[PATCH] Teach DeadArgElimination not to eliminate return values of functions with 'returned' arguments

Wed Jun 26 00:41:37 PDT 2013

Stephen Lin wrote:
> On Mon, Jun 24, 2013 at 2:38 PM, Stephen Lin<swlin at post.harvard.edu>  wrote:
>> On Mon, Jun 24, 2013 at 11:23 AM, Stephen Lin<swlin at post.harvard.edu>  wrote:
>>>> No, I don't have any alternatives, other than interprocedural coordination
>>>> of code generation. Do you have any alternatives?
>>>
>>> The only thing I can think of is a few more heuristics to avoid
>>> keeping the return value in cases where it is "obviously" not useful
>>> to the caller.
>>
>> After some thought, my feeling is that some other pass (or passes),
>> run before DeadArgumentElimination, should:
>>
>> 1. Infer 'returned' where it is implied by the callee's IR and looks
>> like it could be useful in the caller(s) (based on some
>> target-independent heuristics, which might not be 100% accurate but
>> can make a reasonable guess)
>> 2. Remove 'returned' if it's present but obviously not useful to any
>> caller (note that this itself won't eliminate the return value, only
>> the argument's 'returned' attribute, so wouldn't require the function
>> to be internalized.)
>> 3. Canonicalize uses of return values and uses of 'returned' arguments
>> dominated by the call (in some manner TBD)
>>
>> In other words, 'returned' should be treated as a hint that should
>> only be added by a pass if it has positive reason to believe that it
>> will be useful, and can be removed if it looks like it will not be,
>> rather than just being automatically applied automatically wherever
>> the semantics hold. I think this is the best compromise approach that
>> will allow the attribute to be taken advantage of without forcing
>> inter-procedural coordination and complicated control flow analysis at
>> code gen.
>>
>> Given that the 'returned' attribute will, for the near future, only
>> generated by clang in a specific place, this doesn't seem necessary
>> yet, but should be done eventually. In the meantime, I think the
>> current patch is the best tactical approach to at least get the
>> attribute working for ARM C++ ABI 'this'-returns (in particular,
>> allowing elision of 'this' save/restores across constructor or
>> destructor calls, which the current front-end only implementation does
>> not do) without breaking.
>
> Anyone still have a significant objection to the patch given the
> above? I would like to get this in, if not...
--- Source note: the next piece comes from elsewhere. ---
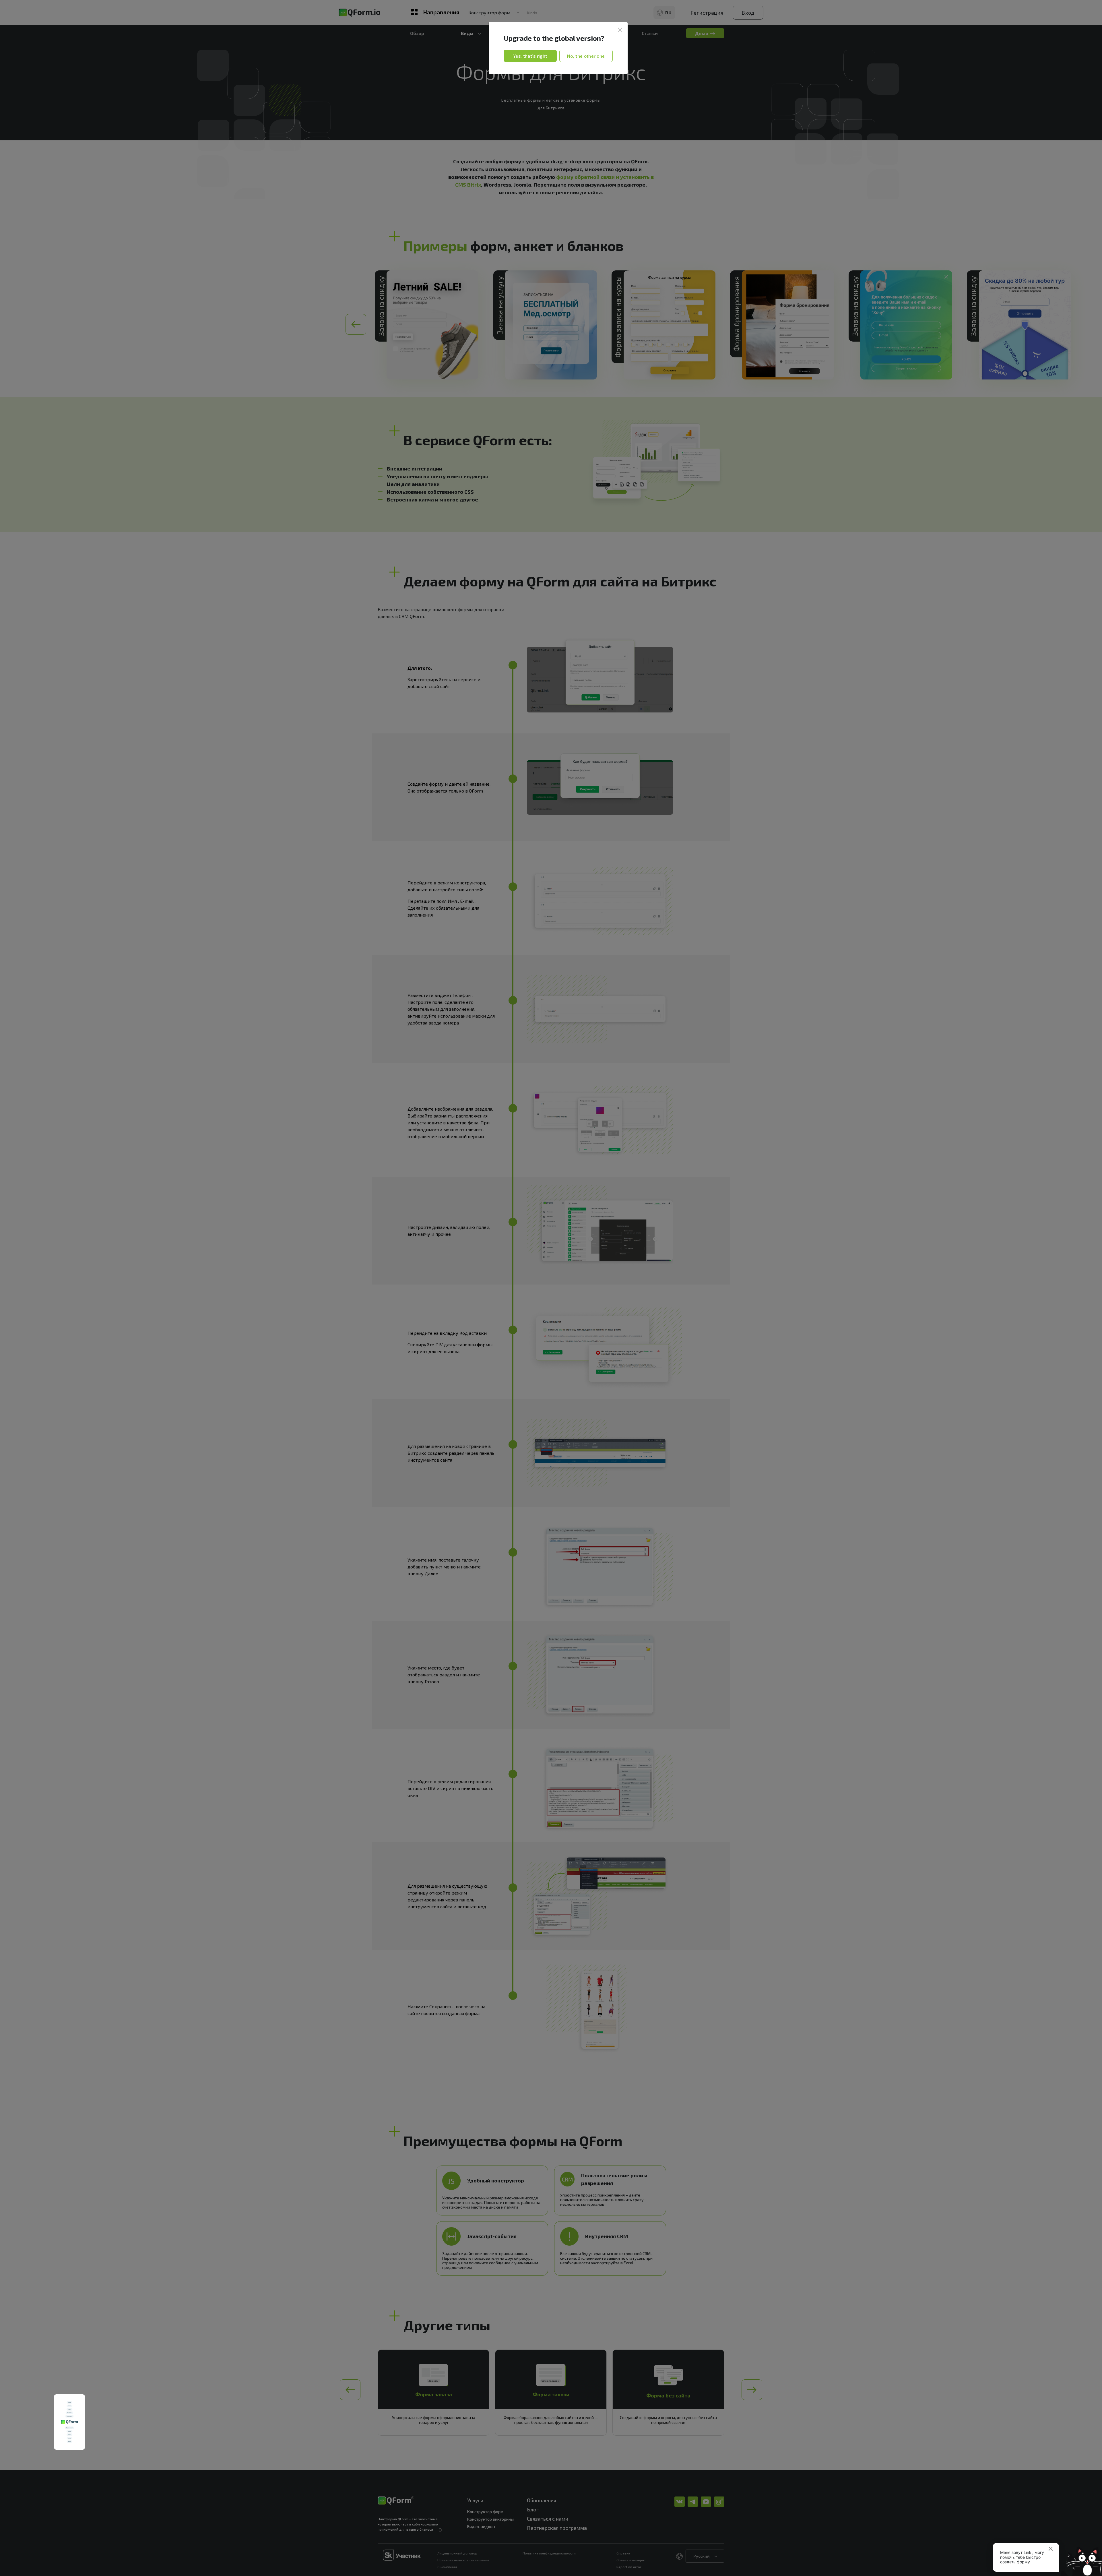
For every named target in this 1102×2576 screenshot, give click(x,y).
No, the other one (586, 56)
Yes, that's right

Well, yes. I'm not here to veto the patch, but I am going to take you up 
on your offer to raise an objection. :) I've been holding off on 
commenting further because I don't yet have the constructive suggestions 
that ought to follow my objection, and I think I might if I thought 
about it longer.

Let's explore the things we could do with the 'returned' attribute. If 
we have internal-linkage functions that return void, we could change 
them to return one of their arguments and mark it 'returned'. When is 
this profitable? You could even have some heuristics to decide which one 
of the arguments is most likely to be useful to the caller, and put 
'returned' on that one.

There's no reason that we need to limit ourselves to a single register. 
Keep the void return type, and let the x86 calling convention have a 
rule where we use AX, BX, CX, DX in that order for up to four 'returned' 
arguments. When is it profitable? You might not want to use all four if 
the caller has higher register pressure. It depends on the register 
pressure in the caller, and register allocation particulars in the callee.

The 'returned' attribute is interprocedural register allocation done at 
the IR level, encoded with parameter attributes.

This is a major architectural change to llvm. I don't think anybody 
realized the implications of the 'returned' patch when it was under review.

We don't have the necessary framework to decide when or where 'returned' 
belongs. We can't know whether it will require expensive extra copies in 
the callee or if the caller will be under high register pressure, not at 
the IR level. Heuristics would be an approximation of codegen, with a 
tradeoff in complexity vs. accuracy  equal to how much of codegen we 
want to reimplement.

I do understand how it solves your problem in the cross-TU case, where 
you have this great ABI guarantee that the argument gets returned, which 
you can use in the register allocator. It isn't even a 
calling-convention on its own, it's more of a modifier that can be 
applied to any calling convention. I can see how it ended up as a 
parameter attribute, much like zeroext is a ABI-level parameter 
attribute. But once we start to apply its semantics in the same-TU case, 
it becomes an llvm IR codified hack to work around the lack of 
interprocedural register allocation. That's not okay.

Anyhow, as I said I'm not going to block this patch because I don't have 
ideas on what would be a better way to do it, but please get an OK from 
Dan first.

Nick